Exercise requirements:
1) Using the fastentity description below, decide whether each statement agrees with it. Answer yes or no and quote the words that decide it. (a) Detection is case sensitive. (b) Entities can be added by CSV. (c) The tool can process streams of text.
2) According to the fastentity description, how long does it take to detect a database of ~500,000 entities in ~2000 characters of text?

Extract provided:
_ _ _ _ _

Fast discovery of huge lists of character sequences, e.g. text sequence identification in documents using Go.
Fast, multi-lingual character sequence detection in plain text. This enables you to specify many known entities, such as lists of names, places, things, etc, and quickly detect them in sequences of text or documents. It is case insensitive, but retains the case of the detected text, so it can be further evaluated once detected.
Currently this is used to look for names, skills, etc. A database of ~500,000 entities can routinely be detected from ~2000 chars (~1 page) of text in ~15msec (single threaded). This is closer to 1msec for 20,000 entities, so depending on your application, this is quite fast and scales well with larger entity sets.
Entities can be added programatically or by CSV.
Currently it does not look at language structure. It is purely looking for known sequences.
It does not currently handle streams of text.
To start using fastentity, install Go and run go get
:
$ go get github.com/sajari/fastentity
package main
import (
"fmt"
"github.com/sajari/fastentity"
)

_ _ _ _ _

Record set:
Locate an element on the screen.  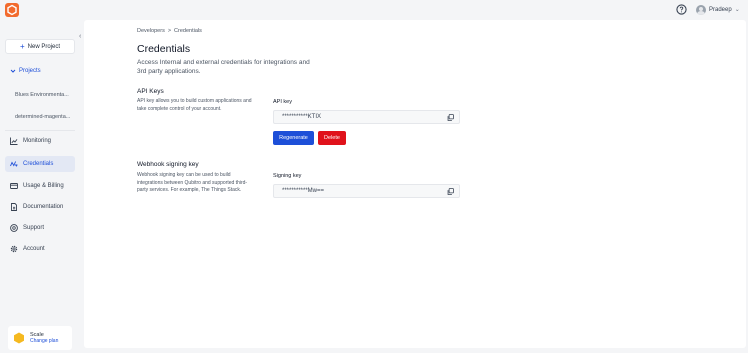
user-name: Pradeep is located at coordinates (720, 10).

_ _ _ _ _

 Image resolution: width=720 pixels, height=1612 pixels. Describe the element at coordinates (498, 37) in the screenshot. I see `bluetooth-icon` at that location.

_ _ _ _ _

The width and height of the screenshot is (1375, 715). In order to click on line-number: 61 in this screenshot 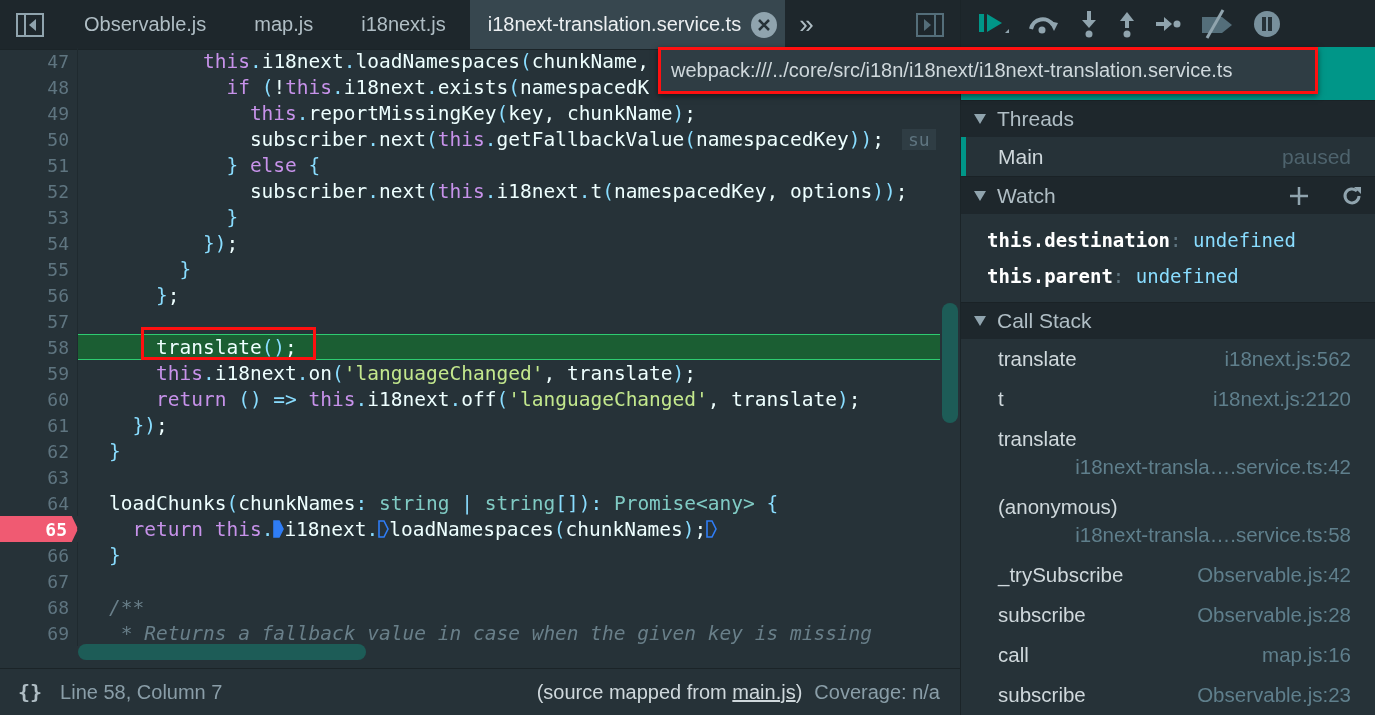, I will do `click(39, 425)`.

_ _ _ _ _

Solutions to the exercise:
1)
(a) No: "It is case insensitive, but retains the case of the detected text"
(b) Yes: "Entities can be added programatically or by CSV."
(c) No: "It does not currently handle streams of text."

2) About 15 milliseconds (~15msec), single threaded.